[Task to complete]: When you copy the listing, skip the images and return each line verbatim.

[Provided entries]:
● ● ● ● ●
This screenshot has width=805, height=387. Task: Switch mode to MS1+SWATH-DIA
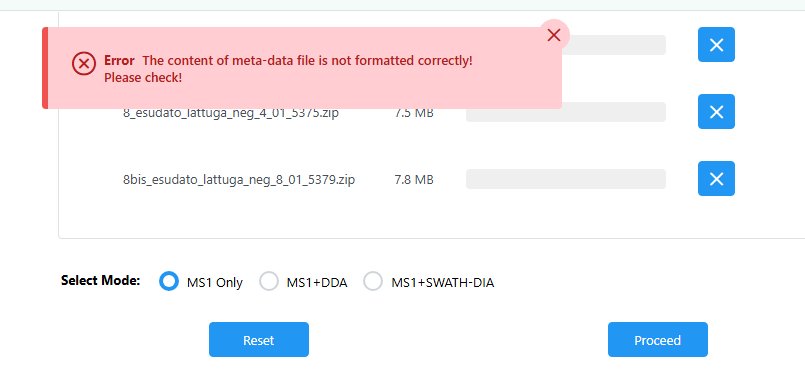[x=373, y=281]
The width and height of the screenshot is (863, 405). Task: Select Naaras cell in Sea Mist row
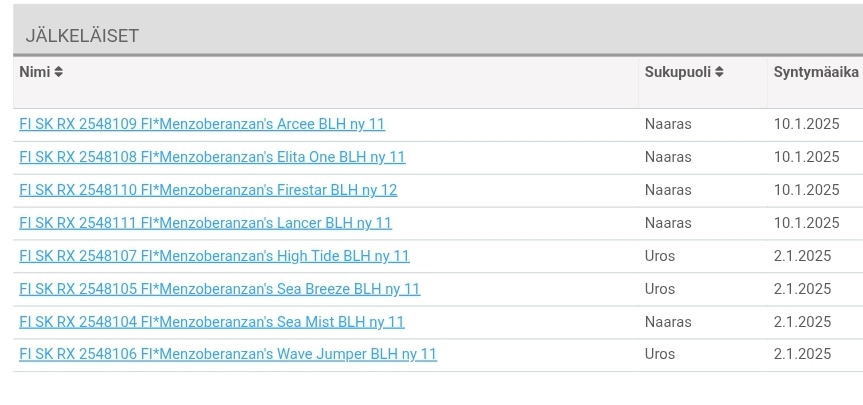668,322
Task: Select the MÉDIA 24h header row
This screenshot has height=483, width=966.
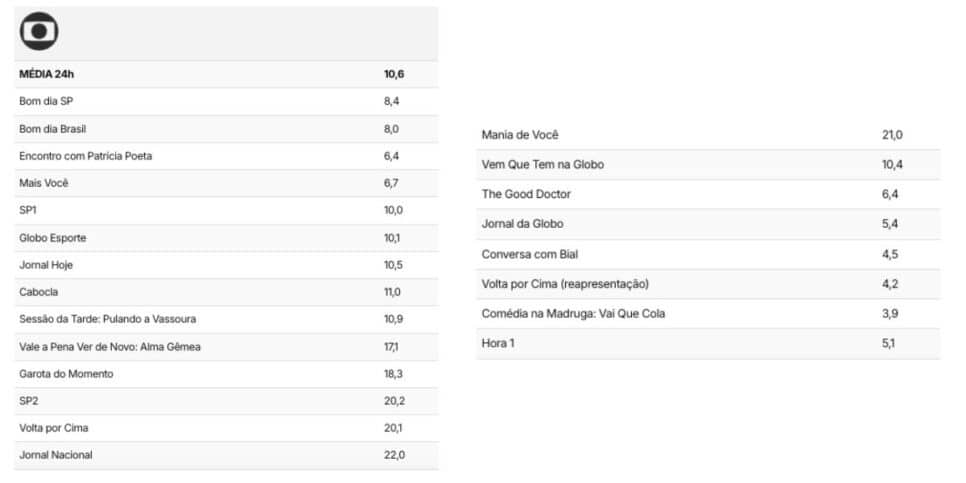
● ● ● ● ●
[Answer box]:
This screenshot has width=805, height=387. Task: Switch mode to MS1+SWATH-DIA
[x=373, y=281]
The width and height of the screenshot is (863, 405). Task: Select Naaras cell in Sea Mist row
668,322
Task: Select the MÉDIA 24h header row
This screenshot has height=483, width=966.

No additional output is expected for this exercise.